Deduplicate Logs


Note
This feature is available as an add-on for the Honeycomb Enterprise plan. Please contact your Honeycomb account team for details.

Description 

The Deduplicate Logs processor can be used to deduplicate logs over a time range and emit a single log with the count of duplicate logs.

Logs are considered duplicates if the following match:

  • Severity
  • Log Body
  • Resource Attributes
  • Log Attributes

Supported Types 

Metrics Logs Traces

Configuration Table 

Parameter Type Default Description
interval* int 10 The interval in seconds on which to aggregate logs. An aggregated log will be emitted after the interval passes.
log_count_attribute* string log_count The name of the count attribute of deduplicated logs that will be added to the emitted log.
timezone* string UTC The timezone of the first_observed_timestamp and last_observed_timestamp log attributes that are on the emitted log.
exclude_fields strings A list of fields to exclude from duplicate matching. Fields can be excluded from the log body or attributes. These fields will not be present in the emitted log. More details can be found here.

*required field

exclude_fields Parameter 

The exclude_fields parameter allows the user to remove fields from being considered when looking for duplicate logs. Fields can be excluded from either the body or attributes of a log. Though the entire body cannot be excluded. Nested fields can be specified by delimiting each part of the path with a .. If a field contains a . as part of its name it can be escaped by using \..

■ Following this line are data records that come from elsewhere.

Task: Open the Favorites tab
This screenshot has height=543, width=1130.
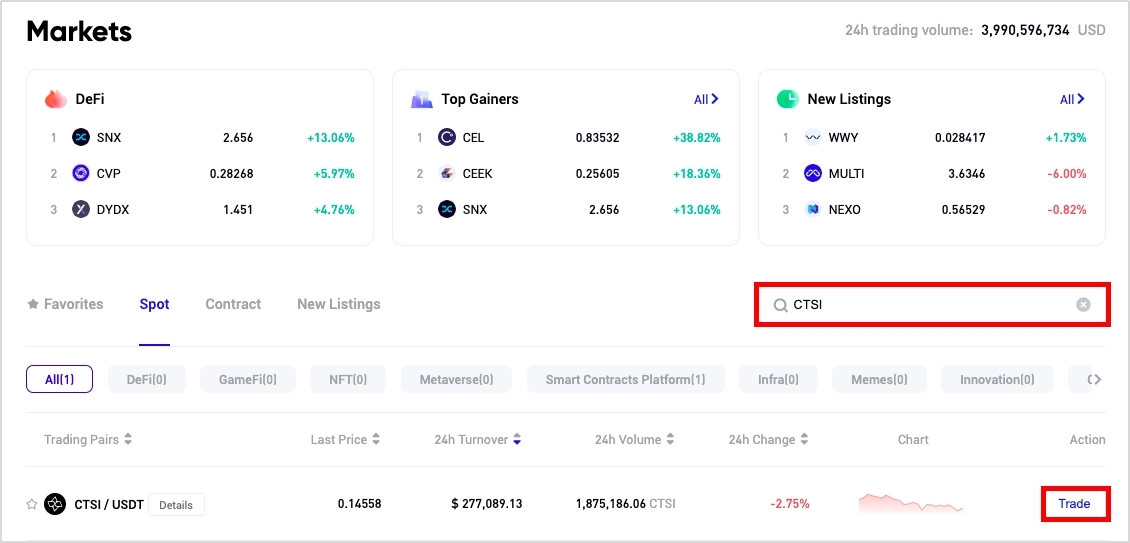Action: click(65, 304)
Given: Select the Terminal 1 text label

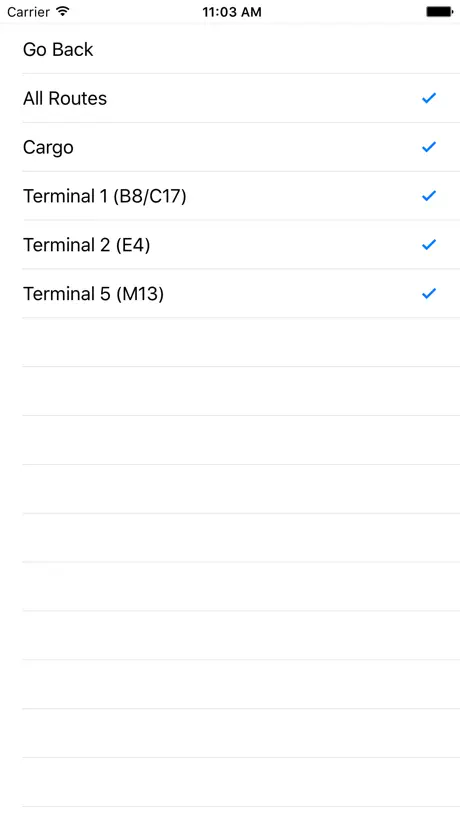Looking at the screenshot, I should [66, 196].
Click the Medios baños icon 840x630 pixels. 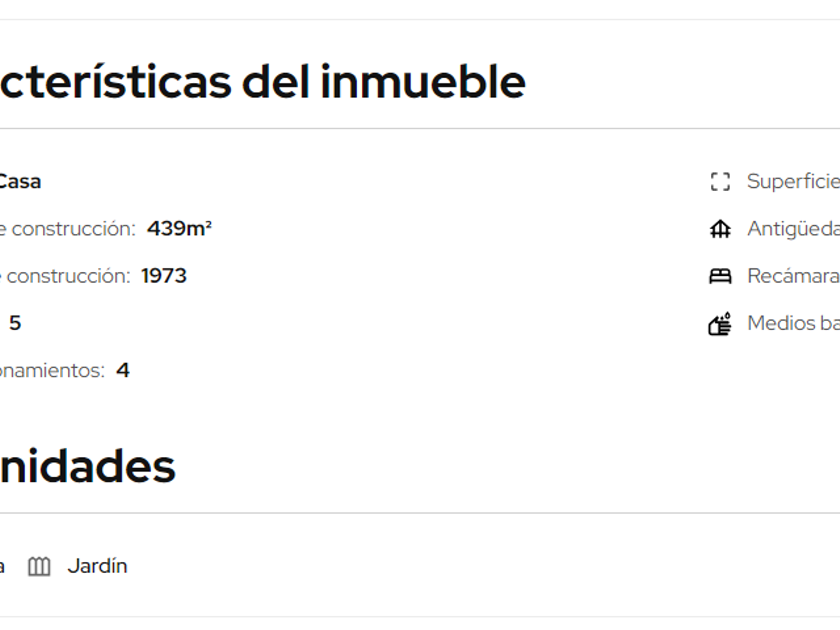(720, 324)
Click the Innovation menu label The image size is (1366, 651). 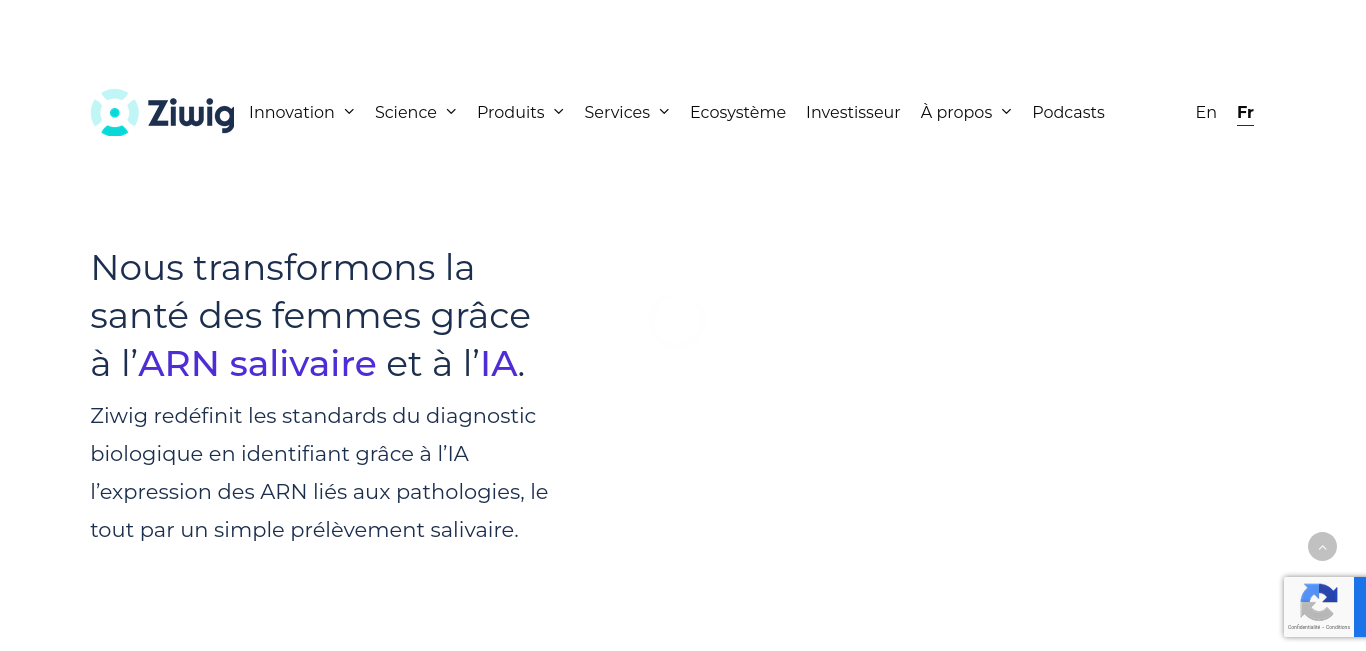(292, 112)
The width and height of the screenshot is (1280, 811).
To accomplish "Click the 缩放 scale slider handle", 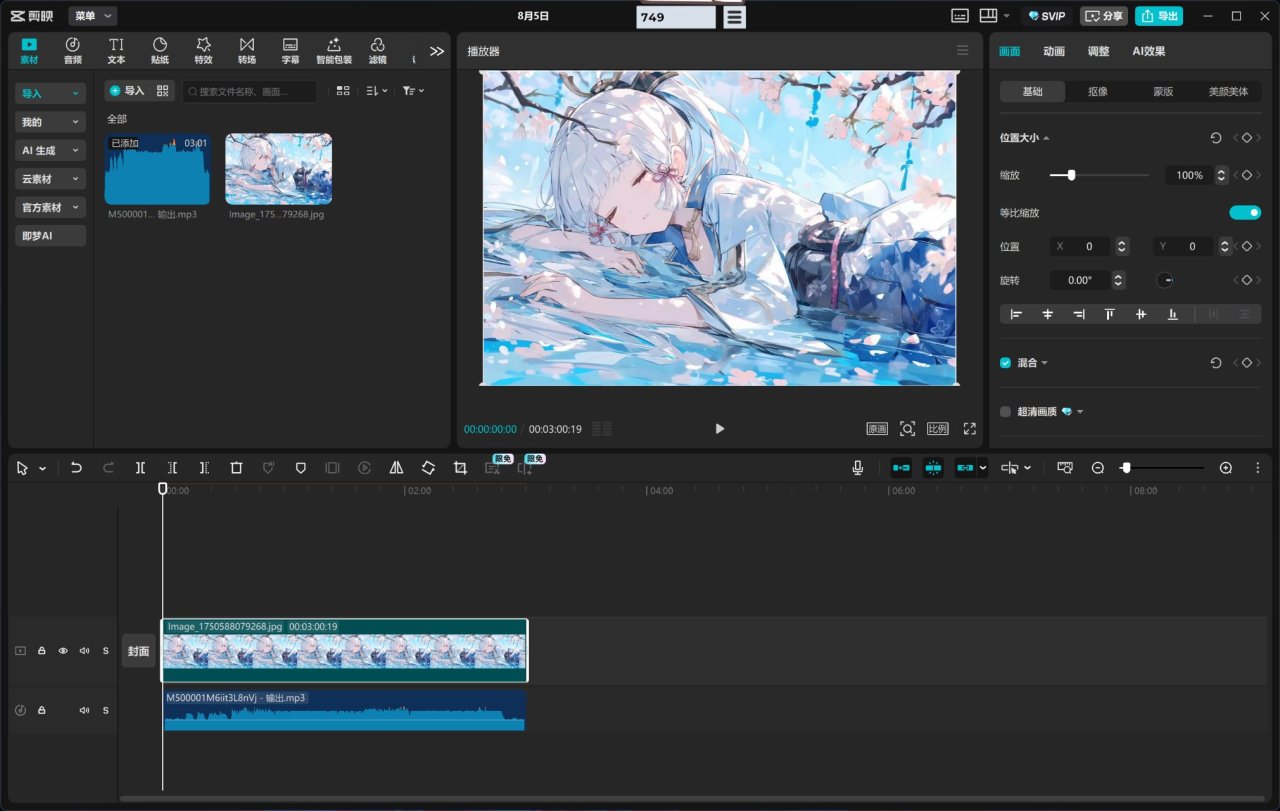I will click(x=1071, y=175).
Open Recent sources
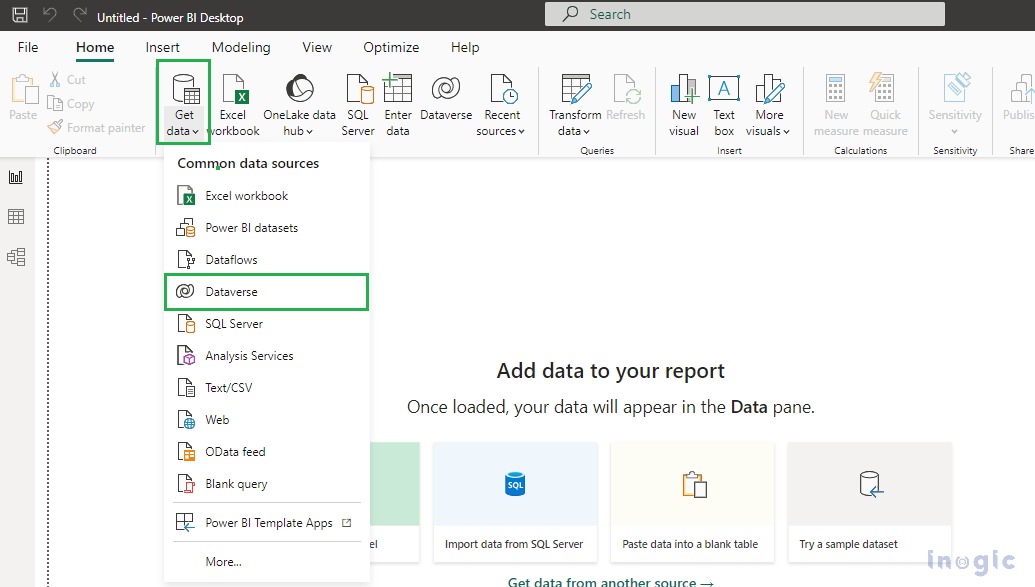 502,100
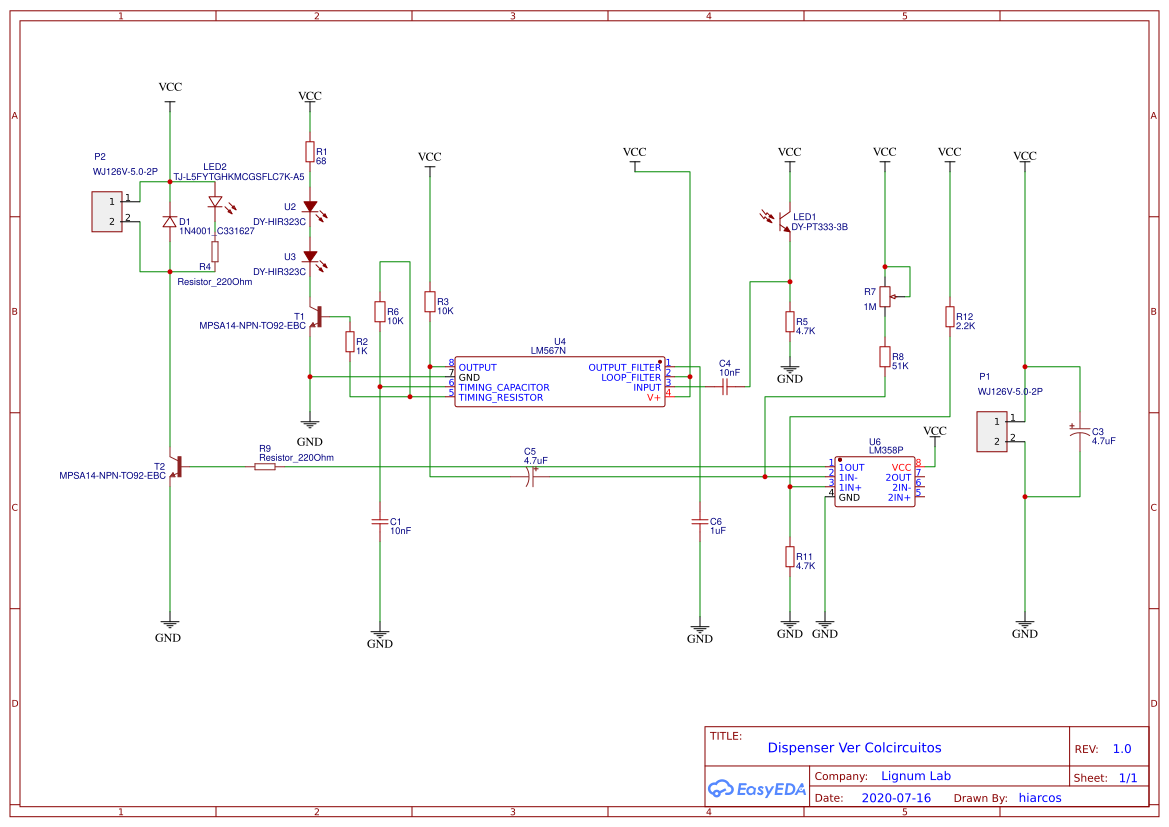Select transistor T2 MPSA14 symbol
This screenshot has width=1169, height=827.
click(x=180, y=465)
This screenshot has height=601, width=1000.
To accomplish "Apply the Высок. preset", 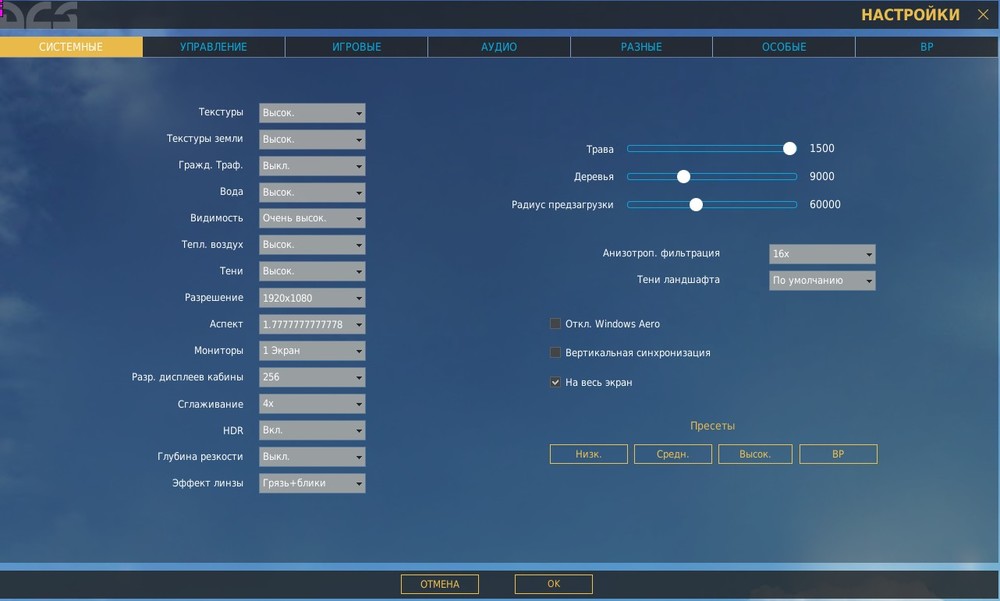I will pyautogui.click(x=755, y=454).
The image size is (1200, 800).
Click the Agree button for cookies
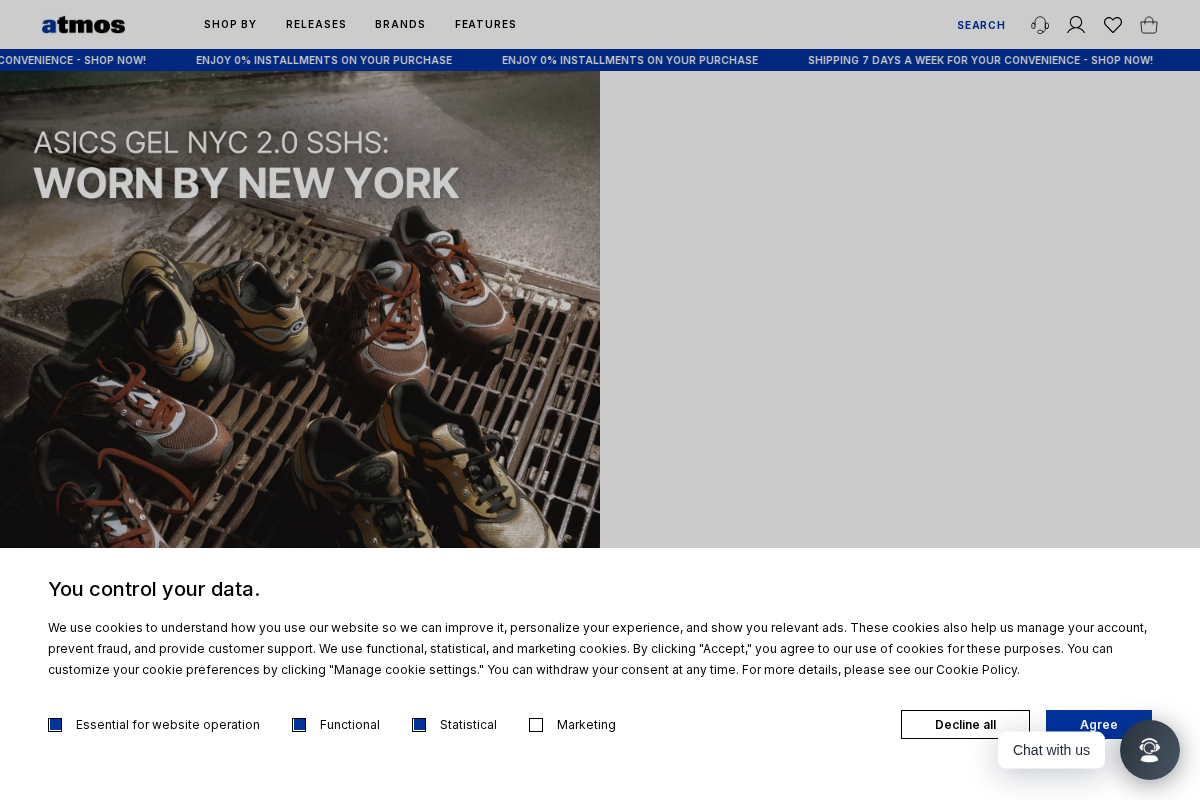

Below are a few examples and how to specify them:

  • Exclude timestamp field from the body -> body.timestamp
  • Exclude a host.name field from the log attributes -> attributes.host\.name
  • Exclude a nested ip field inside a src attribute -> attributes.src.ip

Example Configuration 

Basic Configuration 

Setting a custom log_count_attribute and timezone while deduplicating logs on a 60 second interval.

Web Interface 

Honeycomb Docs - Deduplicate Logs - image 1

Standalone Processor 

apiVersion: bindplane.observiq.com/v1
kind: Processor
metadata:
  id: log-dedup
  name: log-dedup
spec:
  type: log_dedup
  parameters:
    - name: interval
      value: 60
    - name: log_count_attribute
      value: 'dedup_count'
    - name: timezone
      value: 'America/Los_Angeles'

Exclude Fields 

This example shows the addition of exclude_fields. More information on exclude_fields can be found here.

Web Interface 

Honeycomb Docs - Deduplicate Logs - image 2

Standalone Processor 

apiVersion: bindplane.observiq.com/v1
kind: Processor
metadata:
  id: exclude-fields
  name: exclude-fields
spec:
  type: log_dedup
  parameters:
    - name: interval
      value: 10
    - name: log_count_attribute
      value: 'log_count'
    - name: timezone
      value: 'UTC'
    - name: exclude_fields
      value:
        - 'attributes.timestamp'
        - 'body.time'
        - 'attributes.log\.file\.name'